*Page extract*
There are no definite answers and the video will remain oblique unless any blunt commentary is offered by the artists or its producer. However, there was somewhat of a consensus reached on my facebook wall when I asked friends to express their viewpoints on the video. Here is what a few of them had to say:
Neal Patterson: “Gavras’s work is beautiful as always, but the overwhelmingly male spectacle (especially towards the end where it looks like a stadium concert) makes it look like they’re using revolution to sell their music instead of using music to sell revolution.”
Sarah-Ji: “Are there any women in this video?”
Michelle Lugalia Hollon: Did [Jay-Z and Kany West] say they were doing it for the people? I think we give celebrities too much “conscious” credibility. They may have done this because it’s just cool to them. Based on that assumption, I actually think it’s beautiful to watch. The sooner we decide to stop projecting these expectations on these two (Watch the Throne was not about anything but them and their thoughts) or others (unless they make such statements) the better.

*Objectives*
1) From the post about the music video, copy word for word the stretch from "Michelle Lugalia Hollon: Did" through "statements) the better.".
2) Write the next part of the post about the music video, picking up right after its last sentence.

*Provided material*
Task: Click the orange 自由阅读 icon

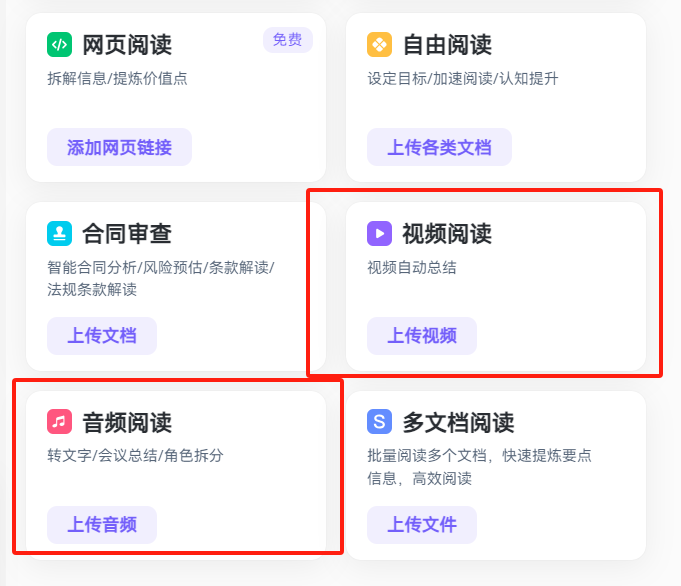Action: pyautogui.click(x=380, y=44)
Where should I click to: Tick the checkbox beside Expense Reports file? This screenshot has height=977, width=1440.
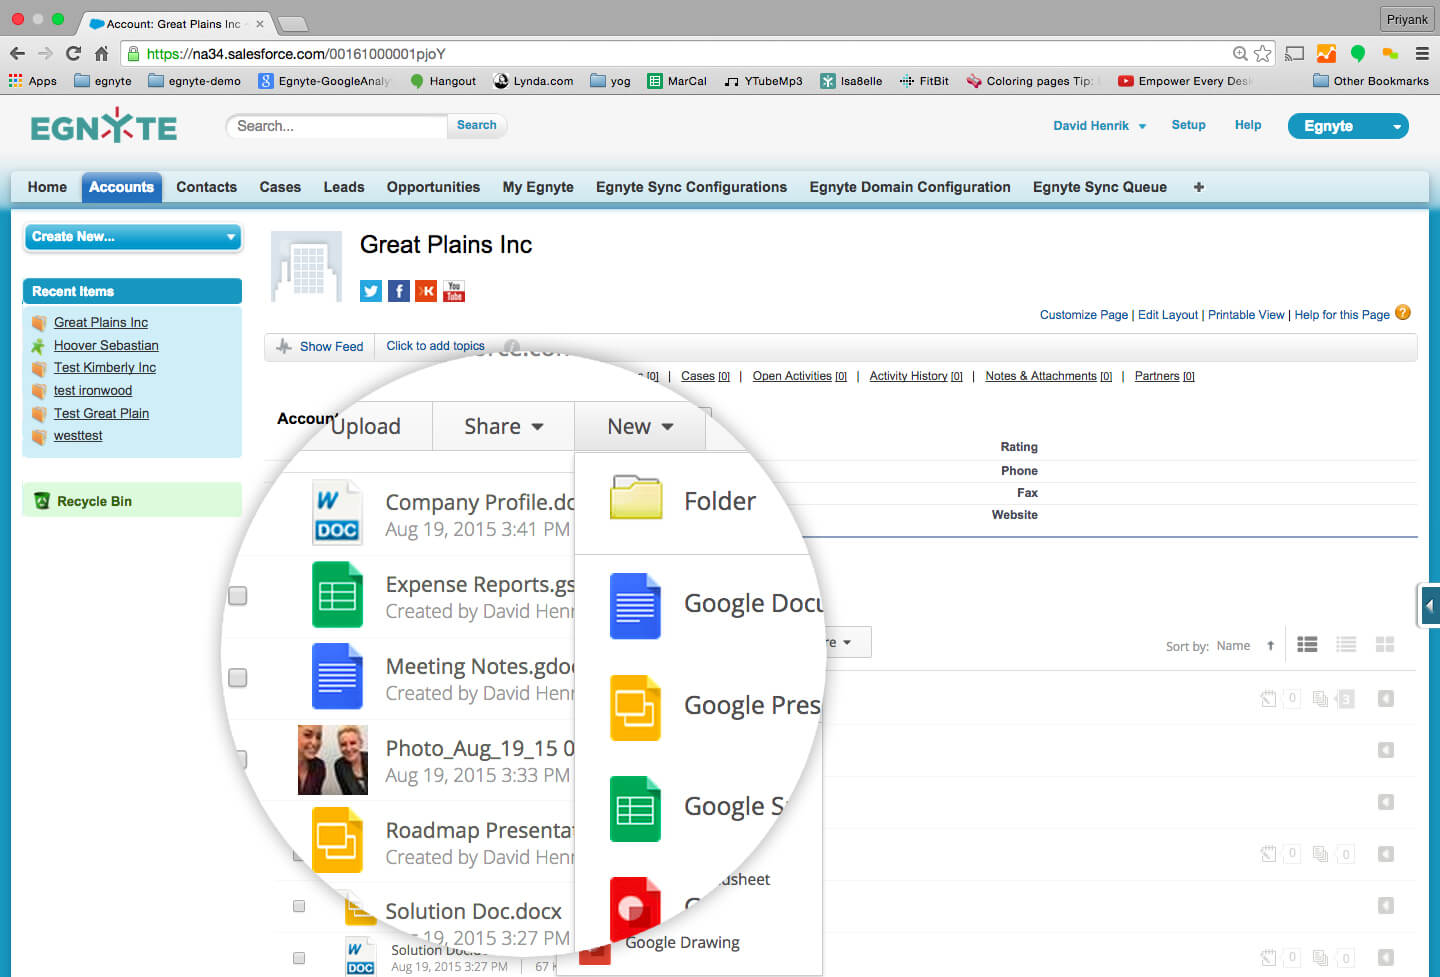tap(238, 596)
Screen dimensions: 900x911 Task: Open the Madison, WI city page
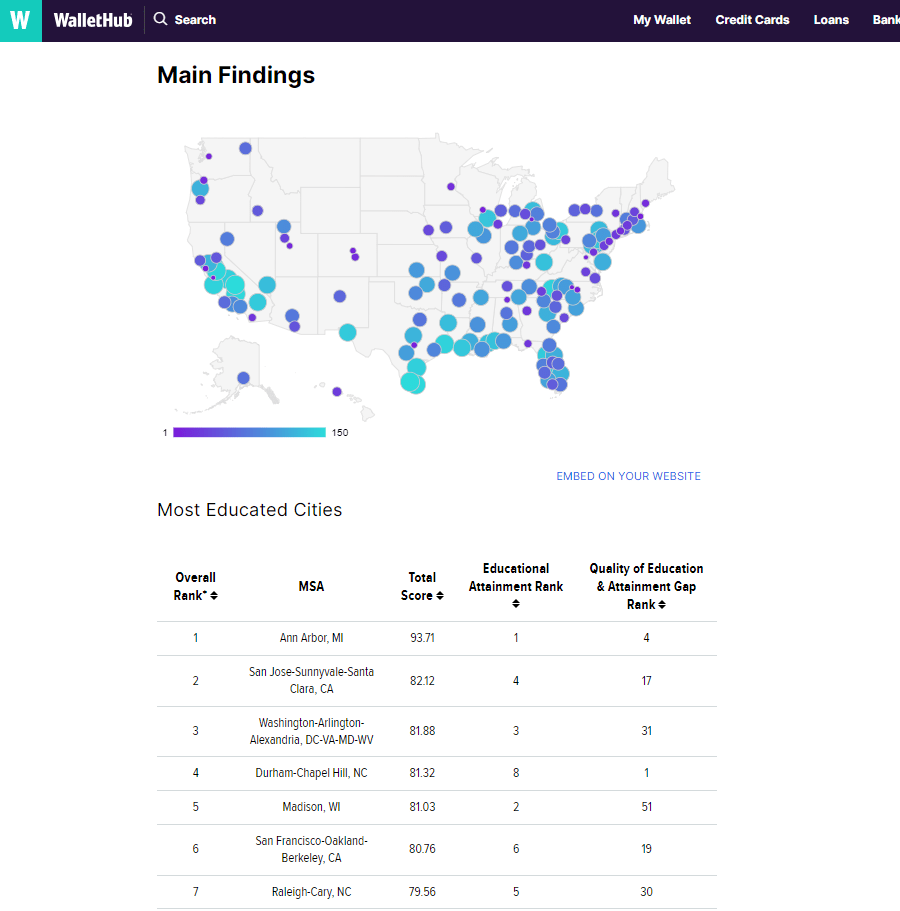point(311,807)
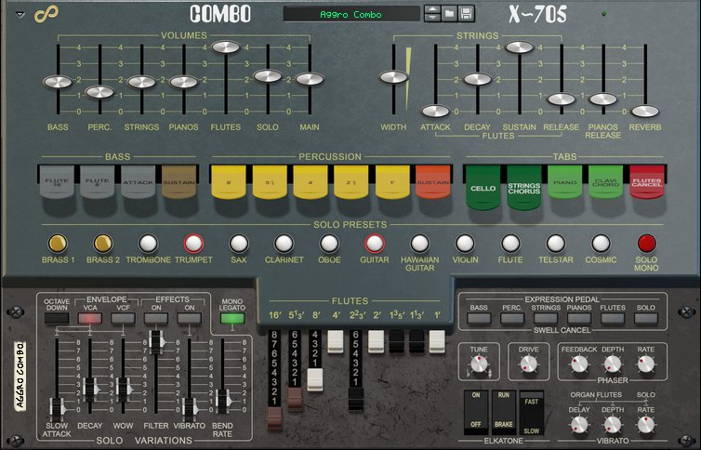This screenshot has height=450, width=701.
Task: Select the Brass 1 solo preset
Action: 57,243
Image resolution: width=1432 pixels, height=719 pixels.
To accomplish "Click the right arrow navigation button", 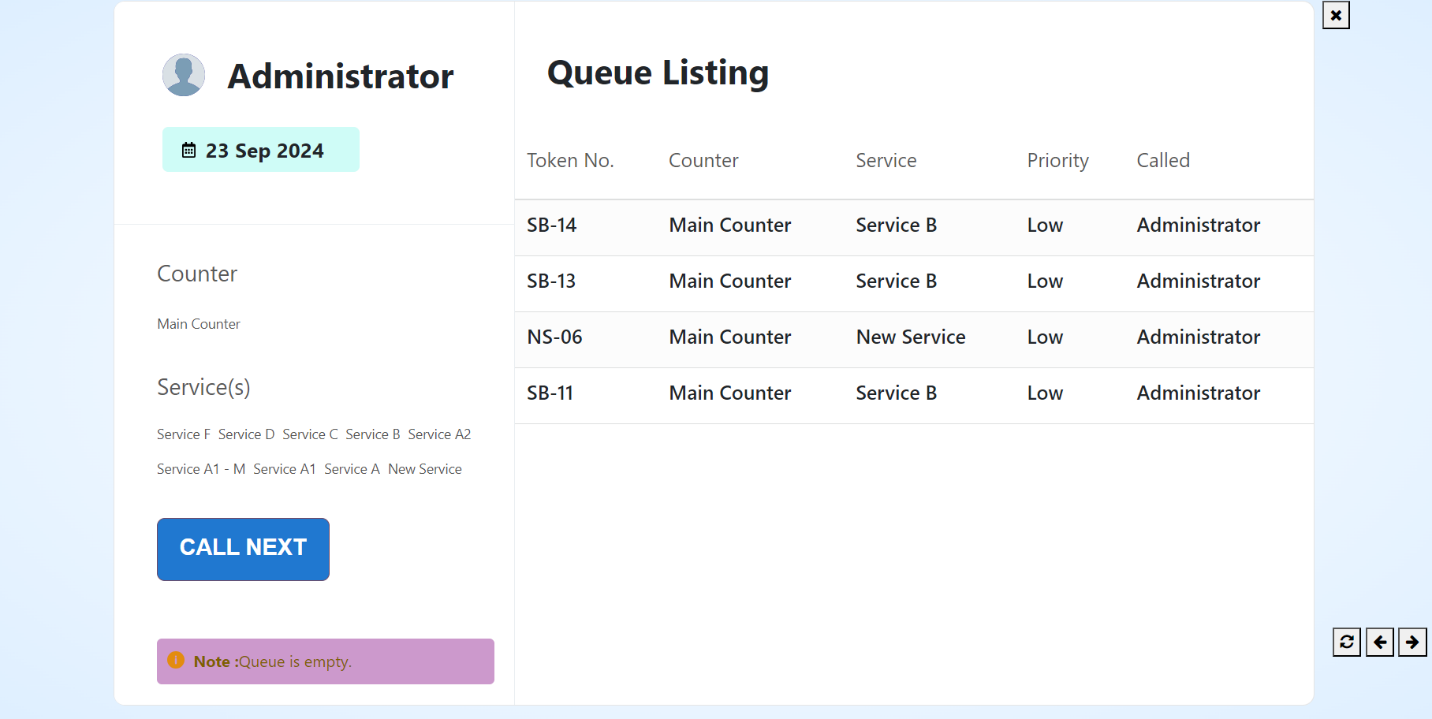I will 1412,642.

--

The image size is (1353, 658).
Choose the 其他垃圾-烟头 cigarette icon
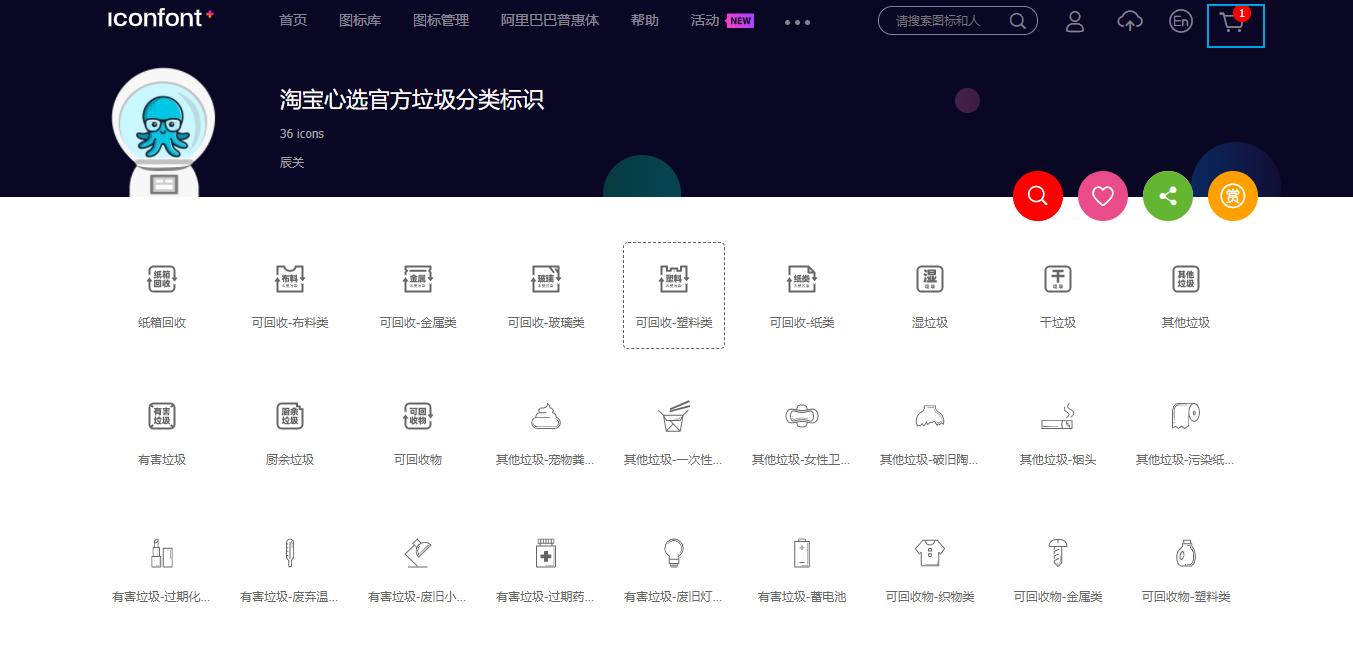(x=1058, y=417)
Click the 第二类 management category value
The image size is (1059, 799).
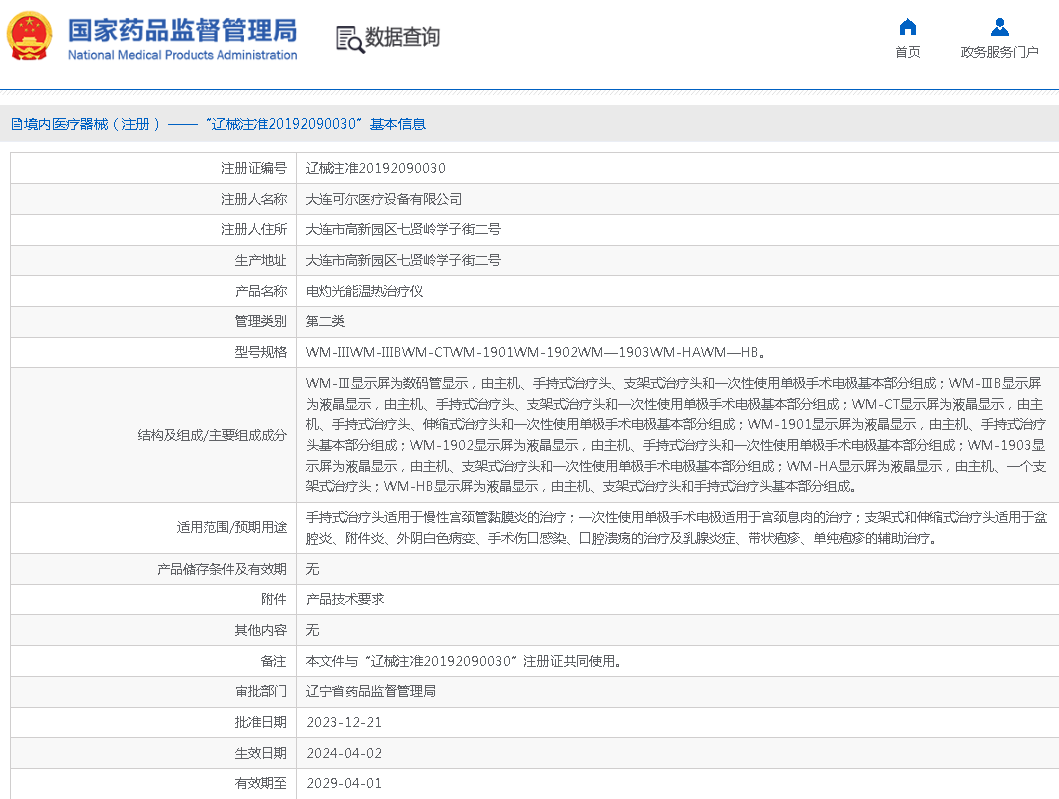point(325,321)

==

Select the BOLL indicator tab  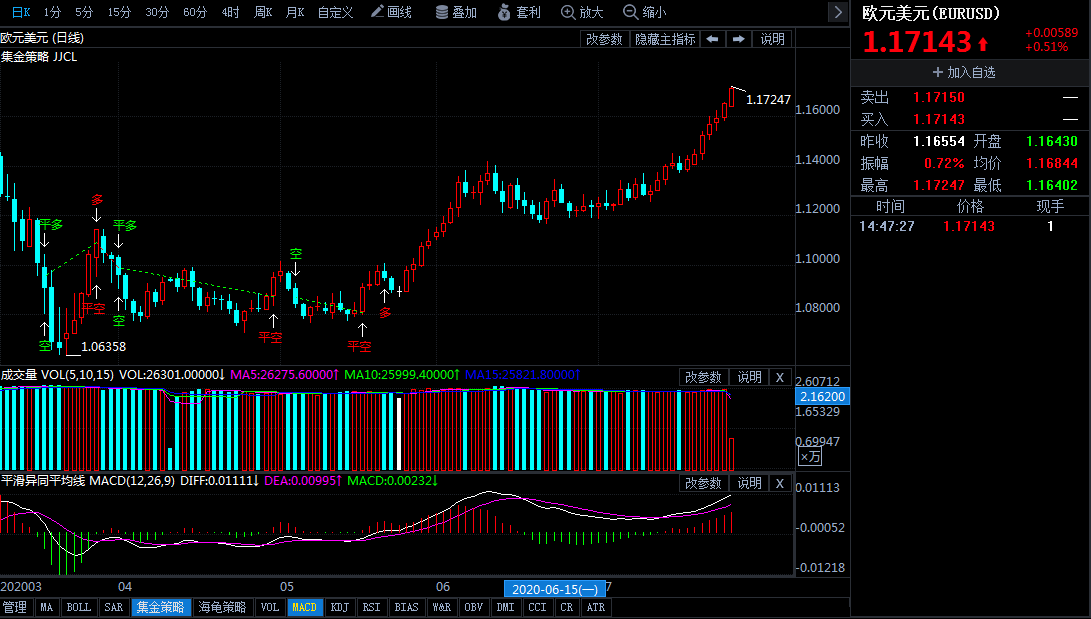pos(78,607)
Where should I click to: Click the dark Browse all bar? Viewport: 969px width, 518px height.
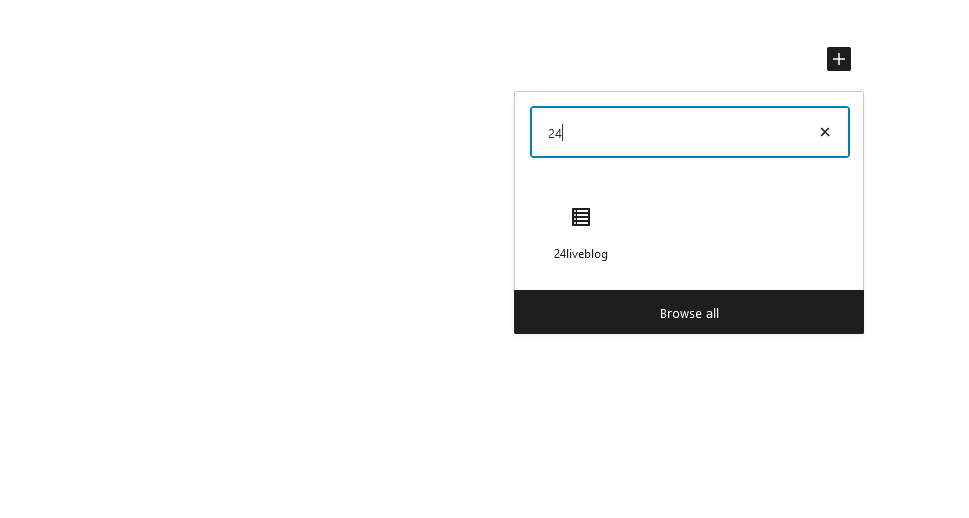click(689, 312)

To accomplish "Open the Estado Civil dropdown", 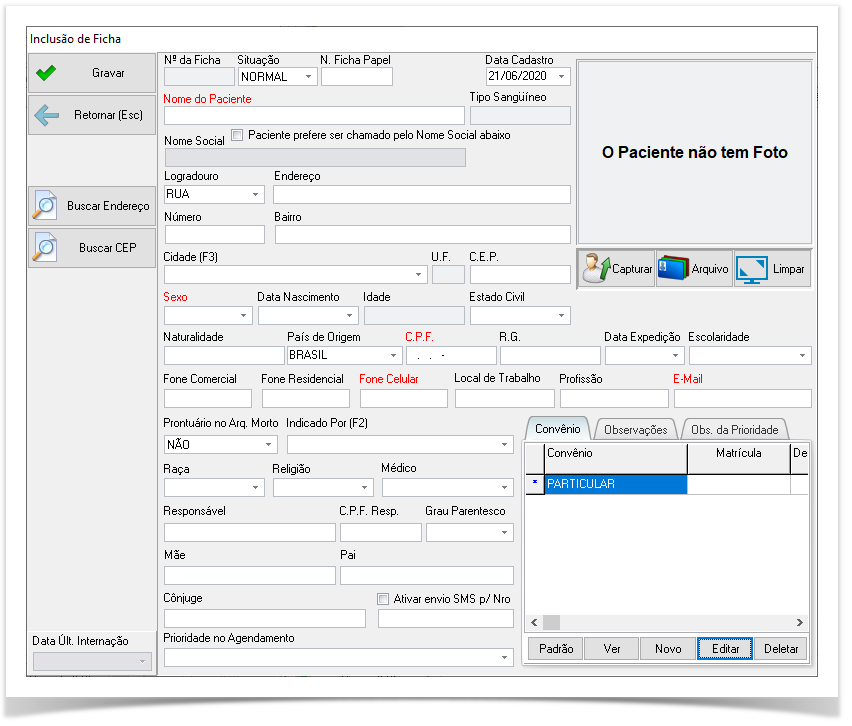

*Answers for this exercise*
1)
Michelle Lugalia Hollon: Did [Jay-Z and Kany West] say they were doing it for the people? I think we give celebrities too much “conscious” credibility. They may have done this because it’s just cool to them. Based on that assumption, I actually think it’s beautiful to watch. The sooner we decide to stop projecting these expectations on these two (Watch the Throne was not about anything but them and their thoughts) or others (unless they make such statements) the better.

2)
Paul Weiskel: This just fits into the historical cycle of music and culture reflecting what is going on in society. Kanye, Jay-z, and Romain Gavras are too talented and passionate about their art for this to just be pandering or using revolution to sell music but at the same time there is no easily discernible political statement from the video or song itself. The question to ask coming out of this is whether or not this will become a trend in the entertainment industry.